Imagine you were offered a choice to purchase two different cars. Nothing was said about the cars, not even the price. The only information you have would be the country of origin. The first car is produced in Turkey – the second in Switzerland. Which one would you choose? Most people wouldn’t hesitate. They’d select the Swiss car, because Switzerland has established a reputation for products that are high quality, precise, secure and of good design.
A country brand is everything. It’s a factor in attracting tourists, trade agreements and consumers’ perception that earns respect. This respect extends to its citizens, and the way they are treated the world over.
Depending on the image your country intends to establish, so the branding strategy will vary vastly. If increasing tourism takes priority on the agenda, then the branding strategy will look different to the branding strategy of a country that wishes to foster export industries and cement trade relationships with the rest of the world.
In a small two-year time frame, New Zealand increased its tourist traffic by an astounding 56 per cent. They never offered cheap airfares, and one might say that the ‘100 per cent New Zealand’ campaign left its mark, but in reality a good 55 per cent of this increase can be attributed to a movie, or three. Lord of the Rings did it. A coincidence? Hardly. Since the mid 1990s, countries like New Zealand and Australia have actively sought to expose their landscapes in big-budget movies. Mission Impossible II and Finding Nemo were largely set against an Australian landscape.
The New Zealand government encouraged the production team behind Lord of the Ring by offering special government grants and tax incentives.

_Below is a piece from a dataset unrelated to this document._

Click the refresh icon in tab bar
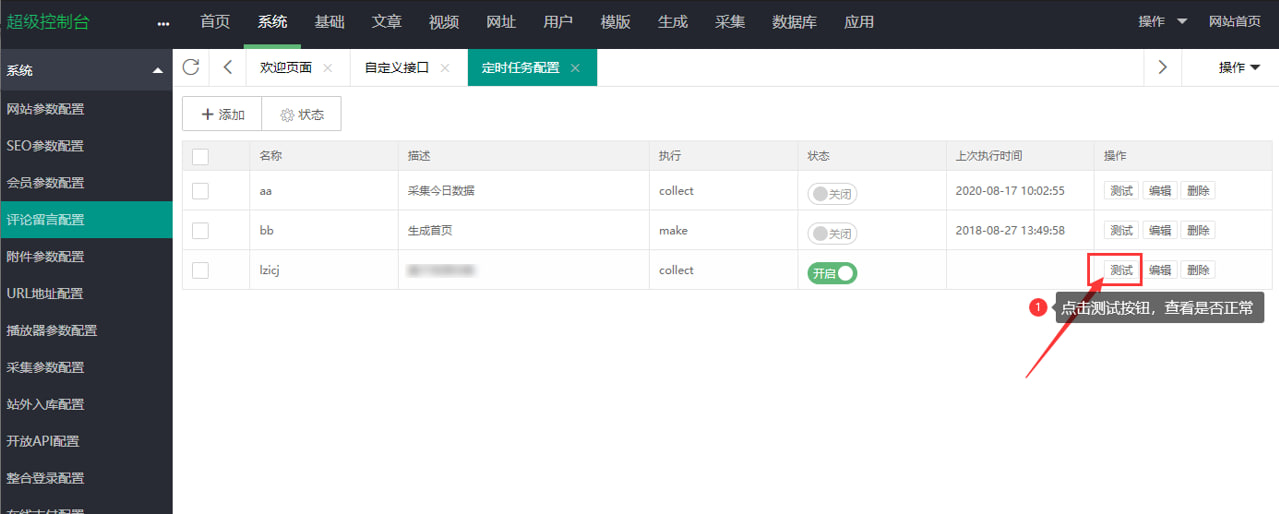 point(191,67)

Likewise, Australia does the same. Movies are just one tool in a country’s branding tool-kit. International tournaments and global sporting events are instrumental in building a country’s image. Cast your mind back to the Sydney Olympics in 2000. In a carefully managed and well-planned branding strategy, almost every event that was televised managed to include a few views of Sydney.
Increasing export markets might be another important point on the agenda. Over several decades, countries like France and Germany have consistently pushed their country’s image. You will notice that in almost every commercial that appears for Audi outside of Germany, the car manufacturer uses a tagline written in German. Similarly, Louis Vuitton writes “Made in France” in large type on most of their products. Their corporate communication charmingly combines French words with the language they’re using, thus Frenchifying the message. The result – 80 per cent of all Louis Vuitton products are sold in Japan, Ironically 67 per cent of young Japanese women dream of honeymooning in Paris. These dreams are intertwined with the country and its brands.

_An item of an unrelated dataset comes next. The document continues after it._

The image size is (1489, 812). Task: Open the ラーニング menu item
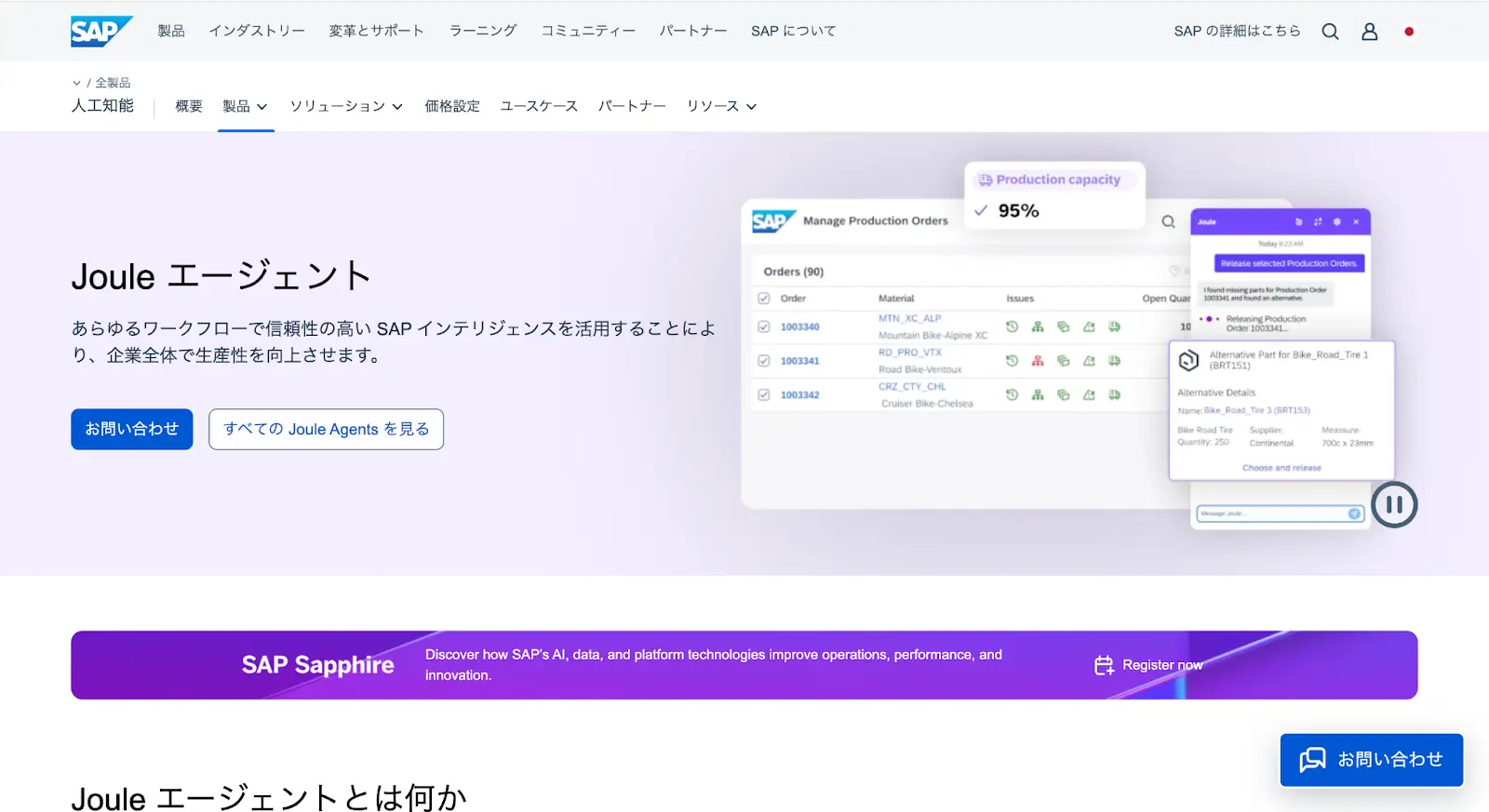482,31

In many respects, countries are just like brands. They offer products and services, and have distinct personalities. It takes time to build a strong country brand but it most definitely can be done. Look at Japan, Finland, China, UAE or India. Each is growing in strength from being totally unknown, or worse, known for cheap quality. It took Nokia five years to turn Finland into the master of wireless technology. Japan’s reputation went from a producer of cheap, low quality goods to being a leading innovator associated with brands like Sony and Lexus. And China, UAE and India are all transforming their somewhat dodgy images into progressive, efficient places where their goods and services can be relied upon. It’s a process, which doesn’t happen over night, but can take less than five years to achieve.
Patience is required – but the results pay off. Remember, Rome wasn’t built in a day.